### Source data

══════════

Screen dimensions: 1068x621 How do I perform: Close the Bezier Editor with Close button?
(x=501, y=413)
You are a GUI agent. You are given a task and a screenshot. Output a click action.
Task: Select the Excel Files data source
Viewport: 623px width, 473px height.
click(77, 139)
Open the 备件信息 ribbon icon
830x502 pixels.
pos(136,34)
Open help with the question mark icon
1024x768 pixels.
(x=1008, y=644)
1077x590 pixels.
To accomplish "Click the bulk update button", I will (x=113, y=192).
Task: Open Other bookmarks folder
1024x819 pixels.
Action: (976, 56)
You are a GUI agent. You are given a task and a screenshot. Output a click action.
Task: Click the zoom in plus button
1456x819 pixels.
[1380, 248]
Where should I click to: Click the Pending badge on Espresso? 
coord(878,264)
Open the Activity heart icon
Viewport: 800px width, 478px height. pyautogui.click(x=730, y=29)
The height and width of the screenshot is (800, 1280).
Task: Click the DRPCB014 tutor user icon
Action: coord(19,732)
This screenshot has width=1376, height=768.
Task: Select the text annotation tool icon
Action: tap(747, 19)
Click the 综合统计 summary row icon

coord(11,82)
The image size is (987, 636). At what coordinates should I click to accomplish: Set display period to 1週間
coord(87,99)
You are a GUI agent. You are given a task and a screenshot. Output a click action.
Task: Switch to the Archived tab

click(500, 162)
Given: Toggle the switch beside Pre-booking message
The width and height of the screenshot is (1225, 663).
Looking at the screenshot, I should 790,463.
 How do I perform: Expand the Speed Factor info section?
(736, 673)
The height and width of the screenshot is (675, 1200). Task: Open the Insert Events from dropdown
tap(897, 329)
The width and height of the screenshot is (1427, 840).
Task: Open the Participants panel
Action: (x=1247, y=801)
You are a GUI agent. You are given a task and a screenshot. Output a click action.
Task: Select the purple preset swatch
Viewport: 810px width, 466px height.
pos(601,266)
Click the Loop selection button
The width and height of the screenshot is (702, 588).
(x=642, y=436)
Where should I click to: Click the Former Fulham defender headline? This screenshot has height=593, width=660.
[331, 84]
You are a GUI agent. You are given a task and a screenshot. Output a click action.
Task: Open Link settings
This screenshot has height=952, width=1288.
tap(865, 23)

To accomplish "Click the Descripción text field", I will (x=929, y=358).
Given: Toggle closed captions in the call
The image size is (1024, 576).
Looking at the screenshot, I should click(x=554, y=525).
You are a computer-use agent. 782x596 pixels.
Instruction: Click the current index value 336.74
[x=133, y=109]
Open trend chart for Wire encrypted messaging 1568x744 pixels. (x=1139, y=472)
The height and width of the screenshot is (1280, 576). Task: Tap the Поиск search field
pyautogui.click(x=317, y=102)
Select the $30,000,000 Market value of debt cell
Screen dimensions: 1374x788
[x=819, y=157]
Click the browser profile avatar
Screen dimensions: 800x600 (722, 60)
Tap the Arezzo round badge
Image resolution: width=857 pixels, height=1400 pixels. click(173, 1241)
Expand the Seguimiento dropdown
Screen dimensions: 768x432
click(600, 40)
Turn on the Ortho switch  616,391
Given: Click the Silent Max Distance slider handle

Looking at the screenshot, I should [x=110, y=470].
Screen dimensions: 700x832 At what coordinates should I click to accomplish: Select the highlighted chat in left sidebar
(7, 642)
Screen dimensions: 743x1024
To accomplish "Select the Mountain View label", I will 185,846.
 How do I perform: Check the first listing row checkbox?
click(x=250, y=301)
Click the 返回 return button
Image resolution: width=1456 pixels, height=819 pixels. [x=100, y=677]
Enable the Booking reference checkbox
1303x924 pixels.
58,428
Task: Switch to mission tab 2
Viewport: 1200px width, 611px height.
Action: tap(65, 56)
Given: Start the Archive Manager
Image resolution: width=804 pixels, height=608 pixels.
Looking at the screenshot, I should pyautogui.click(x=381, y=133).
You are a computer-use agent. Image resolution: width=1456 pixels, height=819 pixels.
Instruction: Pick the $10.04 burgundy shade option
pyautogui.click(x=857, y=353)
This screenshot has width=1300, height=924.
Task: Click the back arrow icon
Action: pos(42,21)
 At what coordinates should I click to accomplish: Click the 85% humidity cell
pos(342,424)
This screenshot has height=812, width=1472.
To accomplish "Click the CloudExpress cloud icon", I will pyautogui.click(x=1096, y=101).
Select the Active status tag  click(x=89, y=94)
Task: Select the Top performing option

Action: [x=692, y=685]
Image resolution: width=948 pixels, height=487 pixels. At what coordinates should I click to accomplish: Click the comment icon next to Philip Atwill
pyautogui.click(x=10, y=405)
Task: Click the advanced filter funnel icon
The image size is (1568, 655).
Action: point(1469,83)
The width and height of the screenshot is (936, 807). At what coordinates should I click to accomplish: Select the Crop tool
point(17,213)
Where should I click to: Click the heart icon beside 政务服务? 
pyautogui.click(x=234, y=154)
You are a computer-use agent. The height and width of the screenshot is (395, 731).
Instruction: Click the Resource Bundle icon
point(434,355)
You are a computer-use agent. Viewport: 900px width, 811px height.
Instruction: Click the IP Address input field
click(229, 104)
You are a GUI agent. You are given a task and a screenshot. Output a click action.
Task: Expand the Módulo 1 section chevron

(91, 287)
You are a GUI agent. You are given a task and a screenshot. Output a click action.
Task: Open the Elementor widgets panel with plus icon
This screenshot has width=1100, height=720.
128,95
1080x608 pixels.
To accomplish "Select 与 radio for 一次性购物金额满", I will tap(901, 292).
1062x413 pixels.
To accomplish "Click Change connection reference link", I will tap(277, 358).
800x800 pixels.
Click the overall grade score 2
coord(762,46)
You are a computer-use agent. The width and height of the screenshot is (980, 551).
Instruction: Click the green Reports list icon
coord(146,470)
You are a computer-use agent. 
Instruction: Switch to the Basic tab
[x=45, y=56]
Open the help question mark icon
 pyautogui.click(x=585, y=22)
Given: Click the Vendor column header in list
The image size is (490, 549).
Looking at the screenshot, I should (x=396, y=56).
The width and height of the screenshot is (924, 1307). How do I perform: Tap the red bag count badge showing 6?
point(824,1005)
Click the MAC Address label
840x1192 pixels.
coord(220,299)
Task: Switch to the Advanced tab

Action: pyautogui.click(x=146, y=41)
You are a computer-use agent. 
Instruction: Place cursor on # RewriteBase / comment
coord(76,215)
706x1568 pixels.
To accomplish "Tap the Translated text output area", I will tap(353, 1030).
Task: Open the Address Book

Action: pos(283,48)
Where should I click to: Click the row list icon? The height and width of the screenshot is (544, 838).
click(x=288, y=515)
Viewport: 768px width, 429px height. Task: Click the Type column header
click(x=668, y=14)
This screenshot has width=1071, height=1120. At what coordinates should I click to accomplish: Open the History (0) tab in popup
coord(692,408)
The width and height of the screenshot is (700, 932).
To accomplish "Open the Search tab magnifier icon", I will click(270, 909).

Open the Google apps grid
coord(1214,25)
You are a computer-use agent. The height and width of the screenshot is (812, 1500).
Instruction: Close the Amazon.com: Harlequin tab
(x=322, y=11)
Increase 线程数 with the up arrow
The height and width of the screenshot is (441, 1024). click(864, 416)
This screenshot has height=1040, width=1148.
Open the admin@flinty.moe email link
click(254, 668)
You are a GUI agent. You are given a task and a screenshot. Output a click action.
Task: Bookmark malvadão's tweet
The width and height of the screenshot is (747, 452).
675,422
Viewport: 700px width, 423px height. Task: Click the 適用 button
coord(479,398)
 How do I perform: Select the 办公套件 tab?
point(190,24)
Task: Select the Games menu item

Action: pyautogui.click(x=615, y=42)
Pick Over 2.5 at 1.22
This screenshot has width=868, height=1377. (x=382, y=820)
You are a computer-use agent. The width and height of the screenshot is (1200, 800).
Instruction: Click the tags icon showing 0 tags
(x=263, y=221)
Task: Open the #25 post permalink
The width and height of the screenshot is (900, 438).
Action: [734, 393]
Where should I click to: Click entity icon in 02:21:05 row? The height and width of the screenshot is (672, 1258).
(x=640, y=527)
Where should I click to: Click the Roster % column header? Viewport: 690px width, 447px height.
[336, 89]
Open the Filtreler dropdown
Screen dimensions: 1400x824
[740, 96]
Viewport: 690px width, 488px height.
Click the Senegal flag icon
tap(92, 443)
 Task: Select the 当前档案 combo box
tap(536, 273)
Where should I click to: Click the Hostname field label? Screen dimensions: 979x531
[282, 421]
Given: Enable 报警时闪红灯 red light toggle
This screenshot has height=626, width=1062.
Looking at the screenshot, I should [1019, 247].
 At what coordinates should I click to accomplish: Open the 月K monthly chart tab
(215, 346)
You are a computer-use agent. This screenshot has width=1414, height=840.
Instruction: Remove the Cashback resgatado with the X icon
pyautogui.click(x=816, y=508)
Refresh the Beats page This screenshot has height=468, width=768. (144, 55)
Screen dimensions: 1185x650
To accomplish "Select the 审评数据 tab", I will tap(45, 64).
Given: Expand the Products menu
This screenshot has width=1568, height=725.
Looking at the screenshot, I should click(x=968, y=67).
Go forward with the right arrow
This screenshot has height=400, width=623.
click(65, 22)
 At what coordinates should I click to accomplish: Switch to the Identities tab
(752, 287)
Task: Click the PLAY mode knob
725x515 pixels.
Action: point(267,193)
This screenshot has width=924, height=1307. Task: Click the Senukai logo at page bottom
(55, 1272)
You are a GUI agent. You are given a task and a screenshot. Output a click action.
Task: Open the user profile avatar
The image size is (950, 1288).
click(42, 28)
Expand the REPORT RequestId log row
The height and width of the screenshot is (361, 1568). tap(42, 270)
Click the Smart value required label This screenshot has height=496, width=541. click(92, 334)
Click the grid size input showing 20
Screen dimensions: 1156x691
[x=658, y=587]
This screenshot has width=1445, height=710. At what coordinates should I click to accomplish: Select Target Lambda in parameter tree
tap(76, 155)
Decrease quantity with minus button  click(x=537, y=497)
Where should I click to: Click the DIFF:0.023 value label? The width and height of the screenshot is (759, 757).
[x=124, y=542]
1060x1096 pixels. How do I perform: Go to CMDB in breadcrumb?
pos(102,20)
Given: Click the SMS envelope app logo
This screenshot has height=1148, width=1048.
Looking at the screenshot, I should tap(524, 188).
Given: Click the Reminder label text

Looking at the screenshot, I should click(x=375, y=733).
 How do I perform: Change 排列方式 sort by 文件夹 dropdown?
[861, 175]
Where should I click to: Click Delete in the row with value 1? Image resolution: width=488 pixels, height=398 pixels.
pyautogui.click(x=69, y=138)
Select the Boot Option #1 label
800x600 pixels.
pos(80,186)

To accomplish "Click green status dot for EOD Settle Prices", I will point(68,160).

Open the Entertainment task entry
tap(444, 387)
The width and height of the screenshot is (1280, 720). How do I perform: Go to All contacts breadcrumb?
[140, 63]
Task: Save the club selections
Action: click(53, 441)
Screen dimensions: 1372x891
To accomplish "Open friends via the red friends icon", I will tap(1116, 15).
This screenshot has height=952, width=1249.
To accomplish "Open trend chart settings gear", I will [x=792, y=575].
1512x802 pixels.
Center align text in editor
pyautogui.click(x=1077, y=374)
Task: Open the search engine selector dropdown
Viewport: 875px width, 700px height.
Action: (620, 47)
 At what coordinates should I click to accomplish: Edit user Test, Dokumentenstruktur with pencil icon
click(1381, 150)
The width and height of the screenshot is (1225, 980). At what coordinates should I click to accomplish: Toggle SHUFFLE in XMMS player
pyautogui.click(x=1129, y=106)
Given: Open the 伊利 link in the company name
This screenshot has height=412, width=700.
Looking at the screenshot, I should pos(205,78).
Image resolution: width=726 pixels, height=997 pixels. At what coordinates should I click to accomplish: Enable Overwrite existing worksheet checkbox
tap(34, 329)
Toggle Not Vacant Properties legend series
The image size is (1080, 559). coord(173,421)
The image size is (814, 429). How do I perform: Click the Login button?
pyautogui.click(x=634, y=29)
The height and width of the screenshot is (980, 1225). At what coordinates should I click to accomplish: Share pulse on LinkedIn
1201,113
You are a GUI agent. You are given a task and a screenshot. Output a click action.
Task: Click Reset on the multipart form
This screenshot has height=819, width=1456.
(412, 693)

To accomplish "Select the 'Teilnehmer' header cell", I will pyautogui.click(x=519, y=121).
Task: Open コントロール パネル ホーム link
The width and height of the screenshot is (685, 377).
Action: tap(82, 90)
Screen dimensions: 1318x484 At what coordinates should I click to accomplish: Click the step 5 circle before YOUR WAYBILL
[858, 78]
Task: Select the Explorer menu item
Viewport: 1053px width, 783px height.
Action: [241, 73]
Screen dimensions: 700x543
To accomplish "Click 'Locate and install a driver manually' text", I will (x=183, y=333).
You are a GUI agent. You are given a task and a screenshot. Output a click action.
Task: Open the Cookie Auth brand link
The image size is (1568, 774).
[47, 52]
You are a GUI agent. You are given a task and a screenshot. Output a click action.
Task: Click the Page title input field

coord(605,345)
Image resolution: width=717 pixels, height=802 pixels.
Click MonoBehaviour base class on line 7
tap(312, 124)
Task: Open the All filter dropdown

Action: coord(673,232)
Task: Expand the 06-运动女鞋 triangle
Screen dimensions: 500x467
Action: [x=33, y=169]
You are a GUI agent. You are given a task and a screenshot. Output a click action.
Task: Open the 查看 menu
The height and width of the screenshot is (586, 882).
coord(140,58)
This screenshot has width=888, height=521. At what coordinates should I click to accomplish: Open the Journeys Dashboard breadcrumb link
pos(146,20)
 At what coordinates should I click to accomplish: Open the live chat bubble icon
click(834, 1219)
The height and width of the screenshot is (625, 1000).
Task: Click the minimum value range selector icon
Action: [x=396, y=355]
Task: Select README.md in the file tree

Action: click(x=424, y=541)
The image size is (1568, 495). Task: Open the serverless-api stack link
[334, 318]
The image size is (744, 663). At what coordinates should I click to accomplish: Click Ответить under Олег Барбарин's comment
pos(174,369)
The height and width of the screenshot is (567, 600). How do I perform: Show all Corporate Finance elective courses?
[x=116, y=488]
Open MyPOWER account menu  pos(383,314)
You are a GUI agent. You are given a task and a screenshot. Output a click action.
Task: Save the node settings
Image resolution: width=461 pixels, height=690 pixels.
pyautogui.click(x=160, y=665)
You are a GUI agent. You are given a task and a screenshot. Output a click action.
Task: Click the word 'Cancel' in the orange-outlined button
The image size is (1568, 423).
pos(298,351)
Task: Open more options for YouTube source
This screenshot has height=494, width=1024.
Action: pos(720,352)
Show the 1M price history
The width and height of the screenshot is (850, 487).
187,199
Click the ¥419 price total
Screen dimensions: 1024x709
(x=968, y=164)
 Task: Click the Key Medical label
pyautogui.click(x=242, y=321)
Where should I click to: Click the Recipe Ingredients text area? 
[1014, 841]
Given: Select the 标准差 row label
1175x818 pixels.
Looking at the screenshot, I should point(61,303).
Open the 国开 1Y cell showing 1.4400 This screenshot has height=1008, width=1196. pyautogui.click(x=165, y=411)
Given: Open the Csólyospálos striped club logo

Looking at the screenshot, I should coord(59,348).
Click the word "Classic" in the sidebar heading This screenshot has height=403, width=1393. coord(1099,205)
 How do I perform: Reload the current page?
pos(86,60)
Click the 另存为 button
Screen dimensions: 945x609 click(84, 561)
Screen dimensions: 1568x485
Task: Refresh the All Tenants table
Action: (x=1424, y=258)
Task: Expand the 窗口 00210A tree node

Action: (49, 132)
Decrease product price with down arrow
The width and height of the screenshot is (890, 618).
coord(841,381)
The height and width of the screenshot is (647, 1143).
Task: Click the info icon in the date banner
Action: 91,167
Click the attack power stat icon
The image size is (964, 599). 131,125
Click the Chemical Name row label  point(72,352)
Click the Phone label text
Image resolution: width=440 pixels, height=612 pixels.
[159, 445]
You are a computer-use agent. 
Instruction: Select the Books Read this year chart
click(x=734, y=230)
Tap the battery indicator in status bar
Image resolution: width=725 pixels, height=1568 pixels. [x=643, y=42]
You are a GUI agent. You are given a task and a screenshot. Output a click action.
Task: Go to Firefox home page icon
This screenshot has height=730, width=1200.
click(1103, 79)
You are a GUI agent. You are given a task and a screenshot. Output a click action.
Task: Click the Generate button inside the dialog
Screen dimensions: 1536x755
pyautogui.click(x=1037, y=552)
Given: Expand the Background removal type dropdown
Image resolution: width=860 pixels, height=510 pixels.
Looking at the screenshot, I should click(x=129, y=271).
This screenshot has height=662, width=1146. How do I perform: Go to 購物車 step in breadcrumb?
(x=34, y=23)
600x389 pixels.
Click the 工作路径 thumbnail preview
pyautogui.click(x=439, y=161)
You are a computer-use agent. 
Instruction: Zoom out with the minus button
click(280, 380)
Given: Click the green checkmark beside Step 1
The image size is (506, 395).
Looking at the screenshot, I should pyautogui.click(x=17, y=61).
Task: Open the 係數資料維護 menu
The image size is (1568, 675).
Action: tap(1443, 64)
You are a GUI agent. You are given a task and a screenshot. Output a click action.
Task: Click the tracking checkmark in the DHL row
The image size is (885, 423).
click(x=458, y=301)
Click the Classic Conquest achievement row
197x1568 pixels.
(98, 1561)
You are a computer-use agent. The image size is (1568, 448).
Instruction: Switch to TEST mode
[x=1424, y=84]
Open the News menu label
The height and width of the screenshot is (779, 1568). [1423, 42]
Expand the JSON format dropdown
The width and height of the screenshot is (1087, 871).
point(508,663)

══════════

### What the task asks
Pull every line containing "settings" from the entries above and copy it.

### Reply to the exercise
Task: Open Link settings
To accomplish "Open trend chart settings gear", I will [x=792, y=575].
Task: Save the node settings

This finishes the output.